在 DevOps 環境連線之後,適用於雲端的 Defender 會自動設定這些掃描器,以在多個 DevOps 資源之間每隔 24 小時執行一次週期性掃描,包括:
- 組建
- 安全檔案
- 變數群組
- 服務連線
- 組織
- 儲存機制
DevOps 威脅矩陣風險降低
DevOps 態勢管理可協助組織探索及補救 DevOps 平台有害的錯誤設定。 這樣一來,具備復原性的零信任 DevOps 環境便隨之誕生,並針對 DevOps 威脅矩陣定義的一系列威脅進行強化。 主要態勢管理控制項包括:
範圍秘密存取:儘量減少敏感資訊外洩,並藉由確保每個管道只能存取其功能所需的秘密,降低未經授權存取、資料外洩及橫向移動的風險。

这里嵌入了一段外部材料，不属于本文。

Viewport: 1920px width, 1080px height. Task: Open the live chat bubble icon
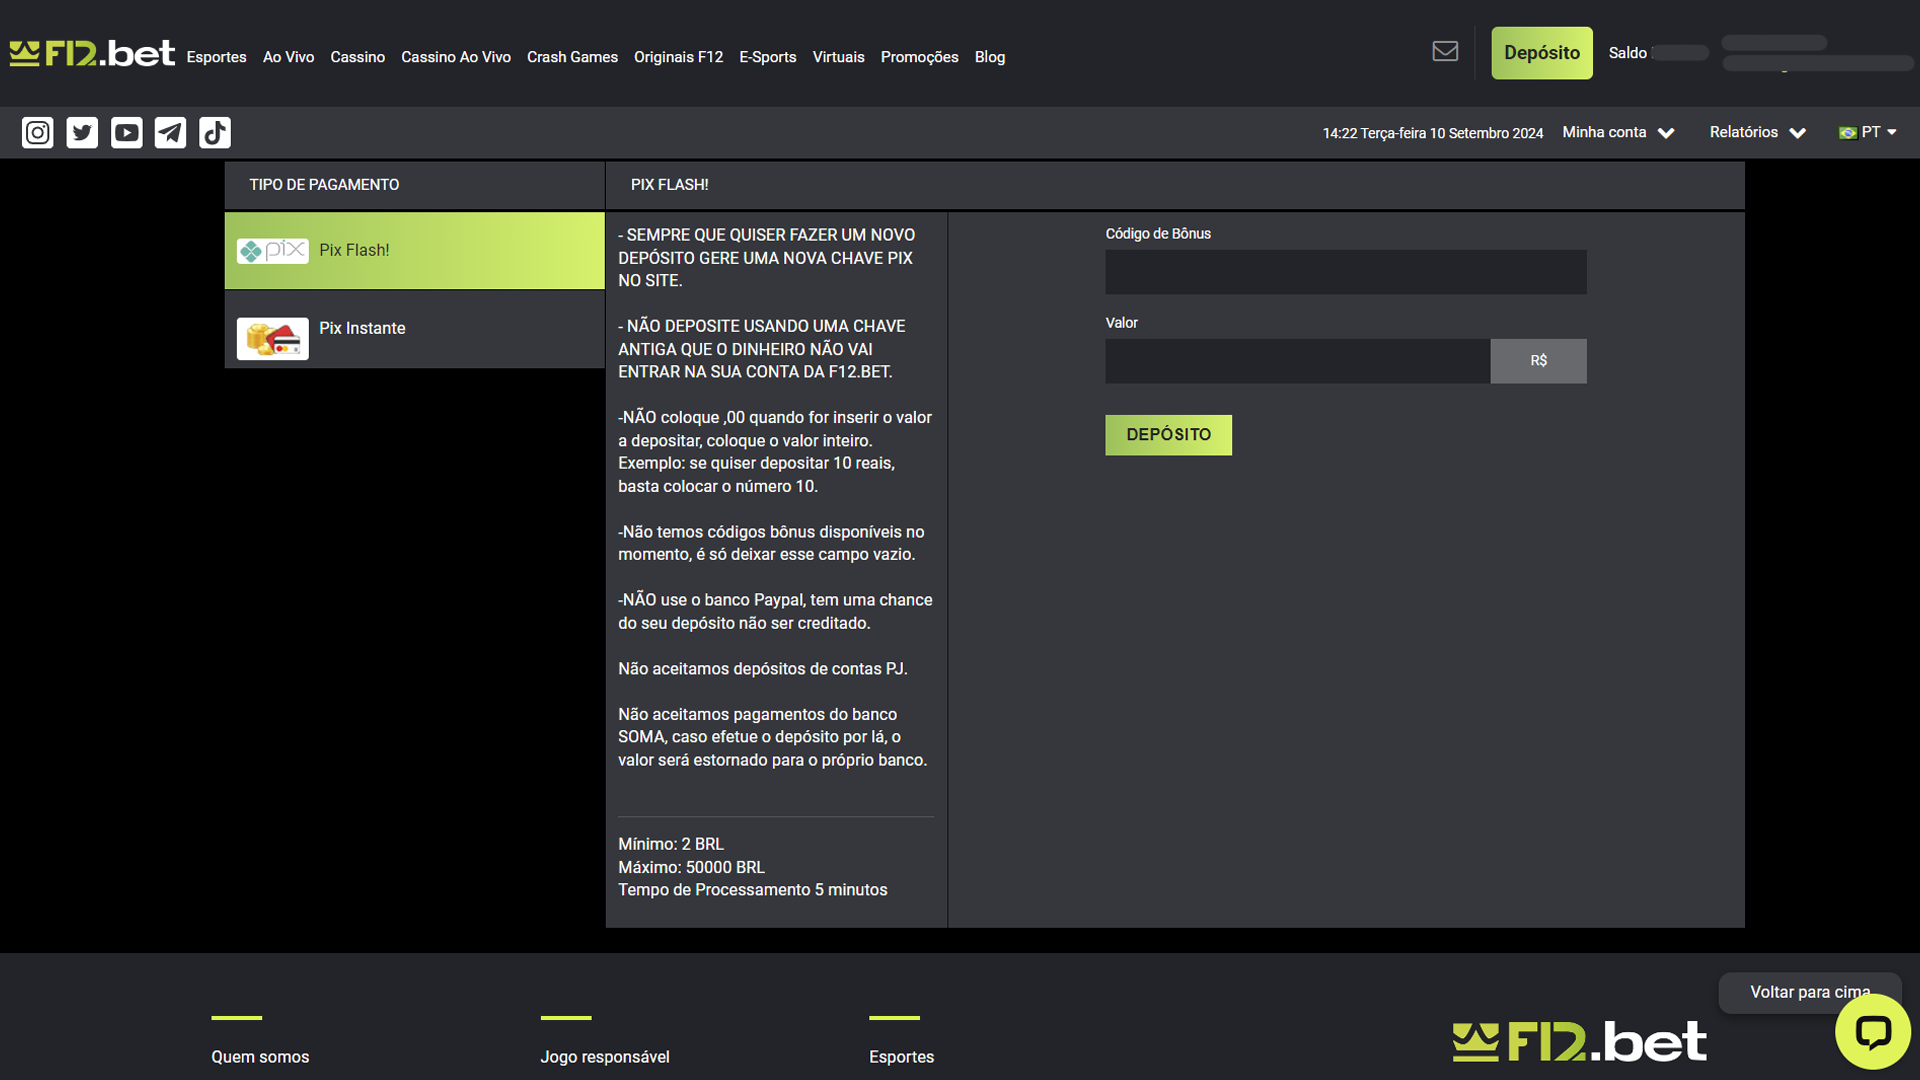pyautogui.click(x=1872, y=1032)
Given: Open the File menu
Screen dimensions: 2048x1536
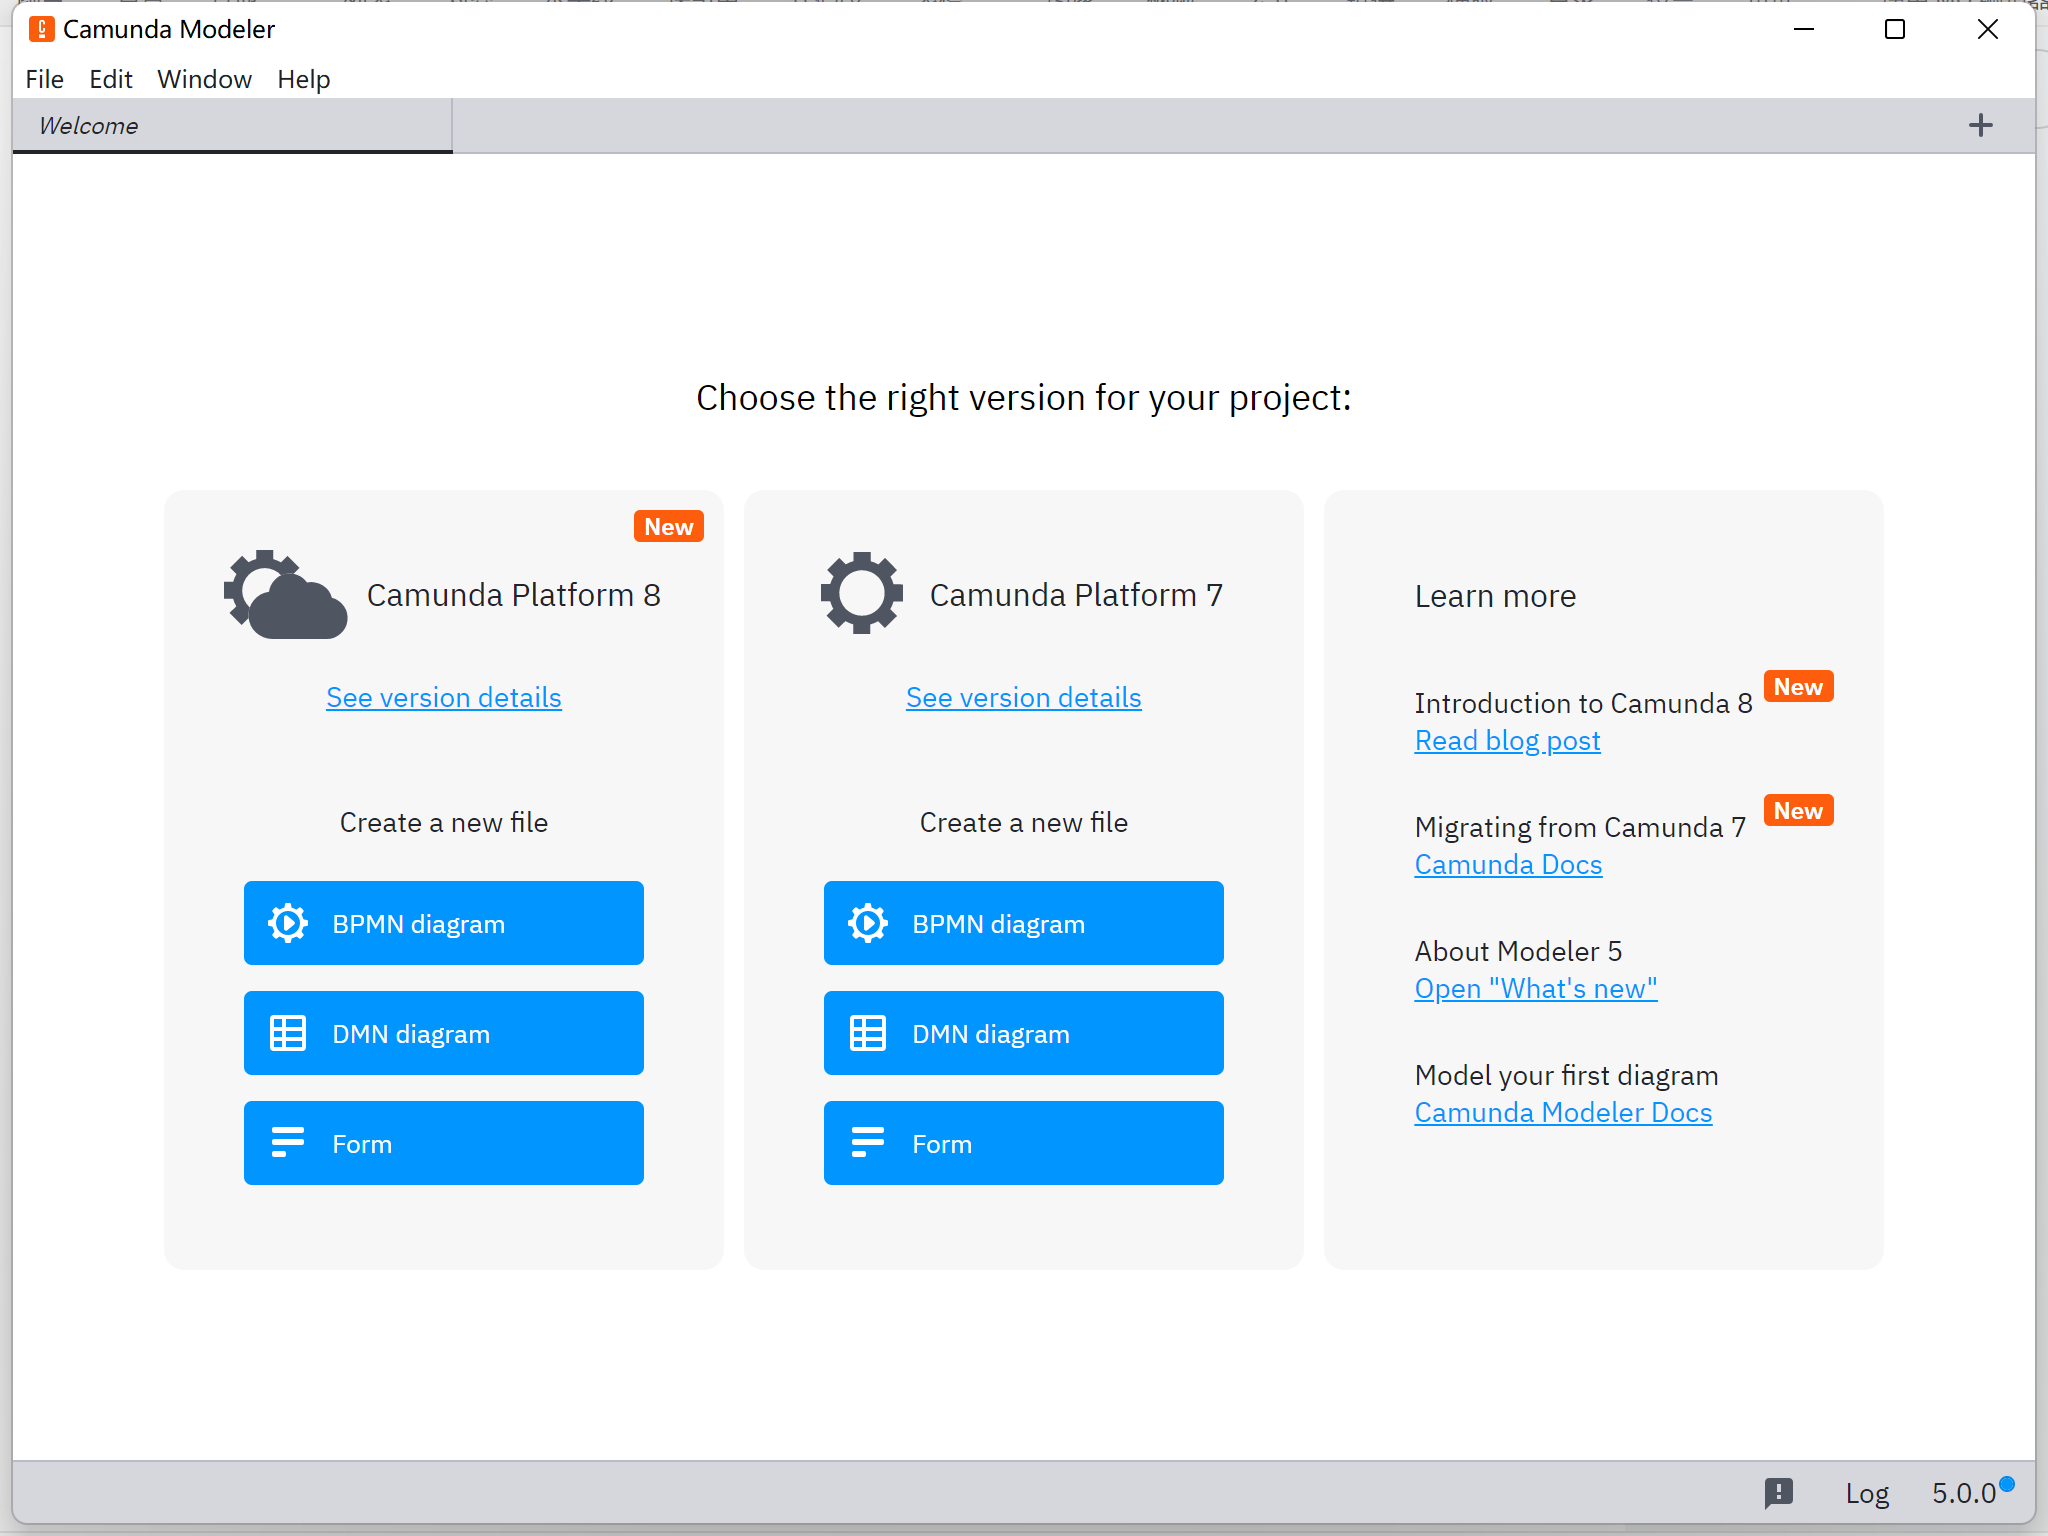Looking at the screenshot, I should (44, 79).
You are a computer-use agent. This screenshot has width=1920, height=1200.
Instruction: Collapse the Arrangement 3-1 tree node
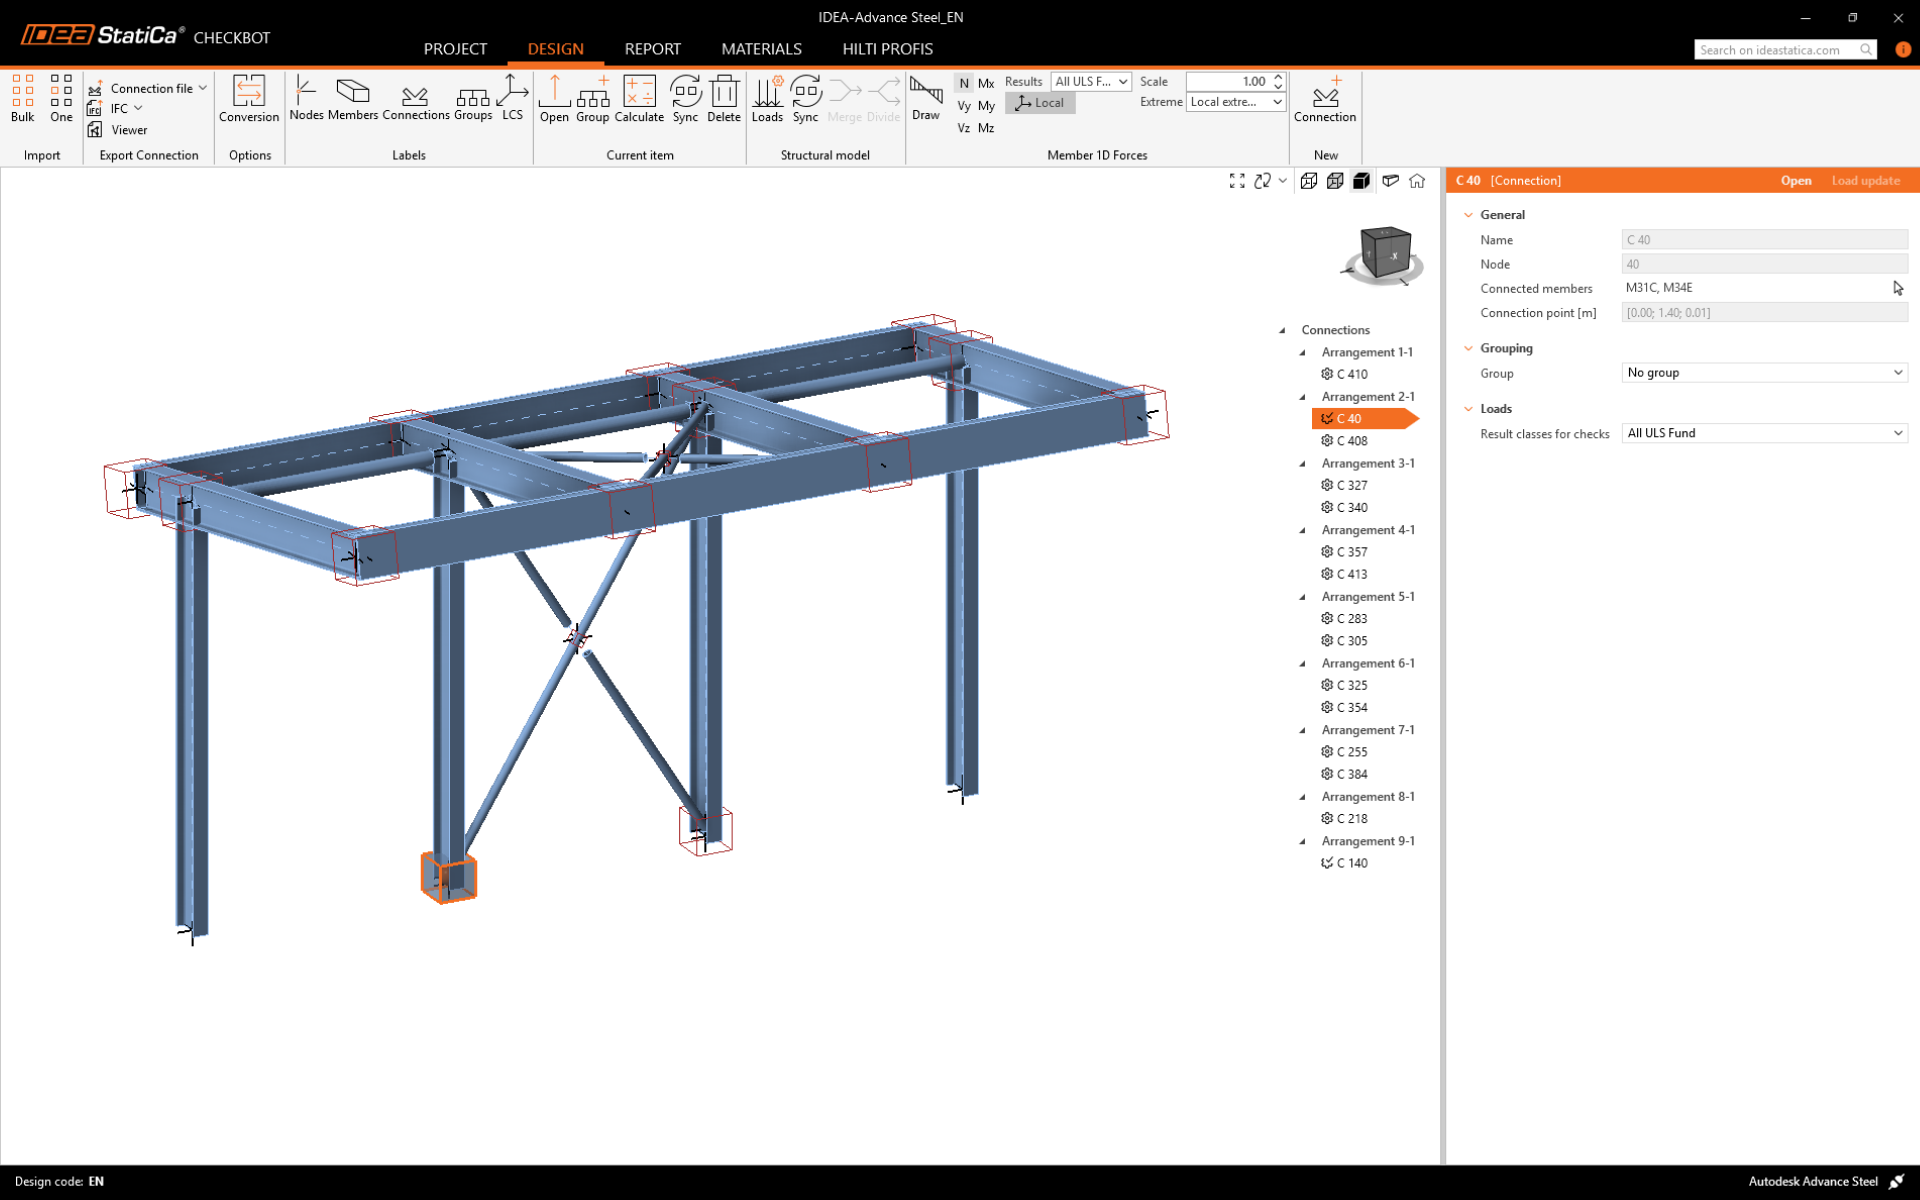(1303, 464)
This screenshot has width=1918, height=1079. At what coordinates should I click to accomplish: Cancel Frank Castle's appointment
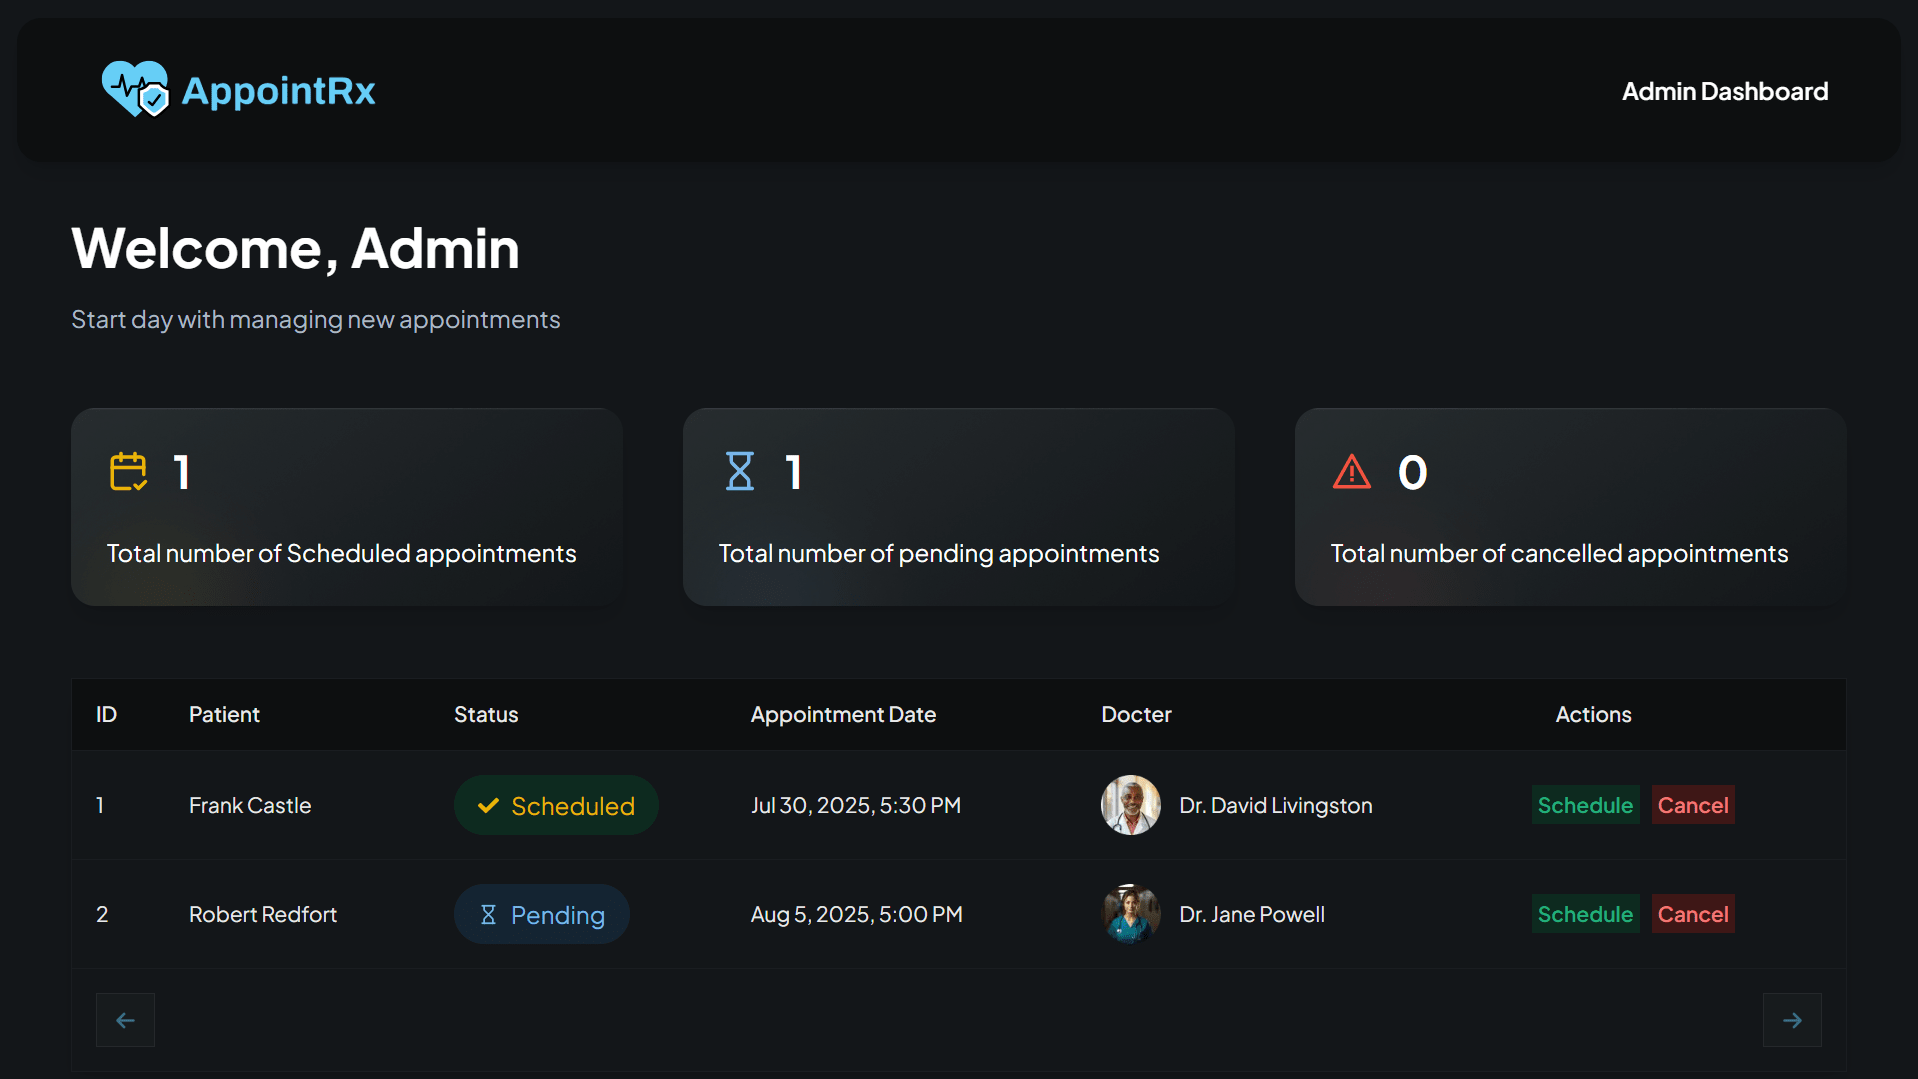pyautogui.click(x=1693, y=805)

自我裝載執行器和高權限的限制:透過避免自我裝載的執行器,並確保管道權限預設為唯讀,防止未經授權的執行和潛在升級。
增強的分支保護:強制執行分支保護規則並防止惡意程式碼插入,維護程式碼的完整性。
最佳化權限和安全存放庫:追蹤最低基礎權限,以及啟用存放庫的秘密推送保護,降低未經授權存取和修改的風險。
深入了解 DevOps 威脅矩陣。
DevOps 態勢管理建議
DevOps 掃描程式發現,原始程式碼管理系統與持續整合/持續傳遞管道中的安全性最佳做法出現偏差時,適用於雲端的 Defender 會輸出精確且可採取動作的建議。 這些建議具備下列優點:
- 可見度增強:取得 DevOps 環境安全性態勢的完整深入解析,確保全面了解任何現有的弱點。 識別遺漏的分支保護規則、權限提升風險,以及不安全的連線,預防攻擊。
- 優先順序型動作:先解決最重要的弱點,依嚴重性篩選結果,以更有效的方式耗用資源與精力。
- 受攻擊面縮小:解決醒目提示的安全漏洞,大幅減少易受攻擊的攻擊面,強化抵禦潛在威脅。
- 即時通知:能夠與工作流程自動化整合,在安全設定改變時立即收到警示,因此可以立即採取動作,確保持續符合安全性通訊協定。